- **WHAT TO PRODUCE**:
Please present the rows as a numbered list, beginning with the line containing "Given: Select Löschen from the action list" and continuing through the line containing "The width and", with blank lines dropped.

- **GIVEN RECORDS**:

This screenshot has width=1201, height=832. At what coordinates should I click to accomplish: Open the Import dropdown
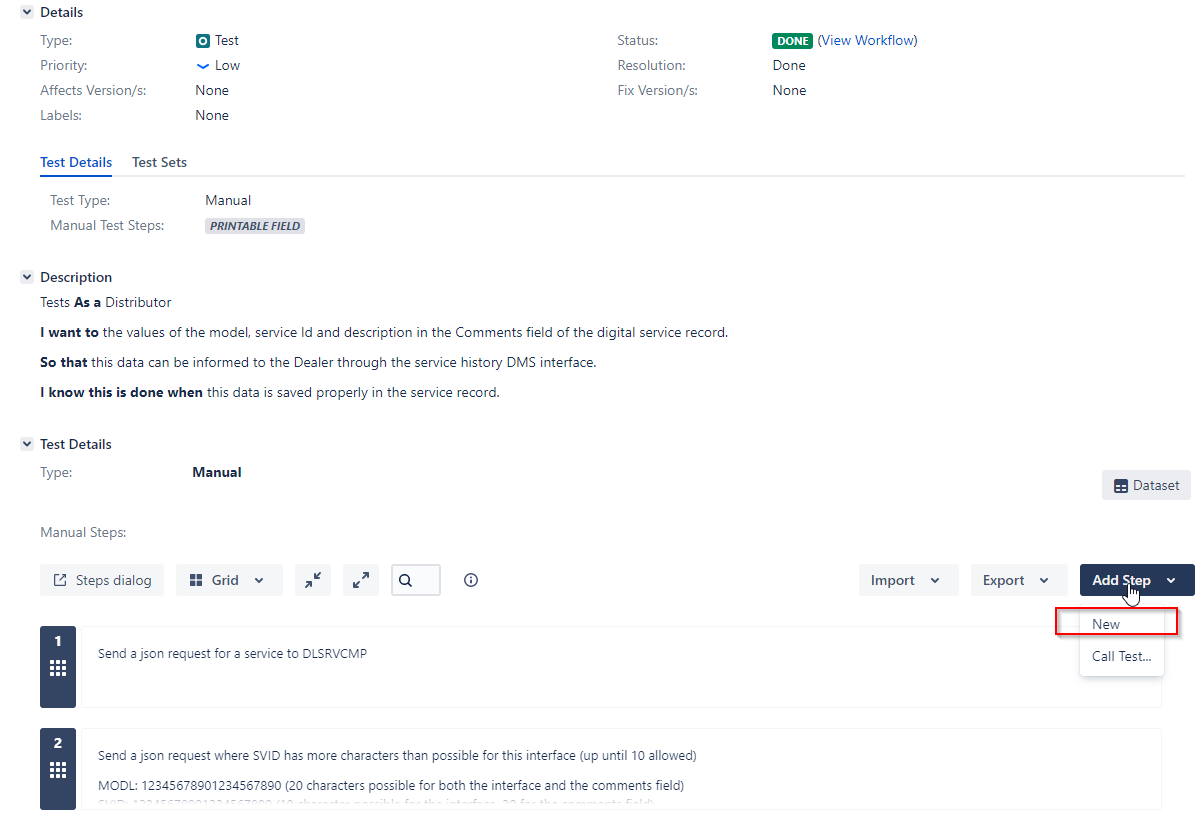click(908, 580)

---

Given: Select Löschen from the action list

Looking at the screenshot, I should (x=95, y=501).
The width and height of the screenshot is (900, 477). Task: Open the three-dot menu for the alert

- **RESULT**:
1. Given: Select Löschen from the action list
2. Looking at the screenshot, I should (x=95, y=501).
3. The width and height of the screenshot is (900, 477). Task: Open the three-dot menu for the alert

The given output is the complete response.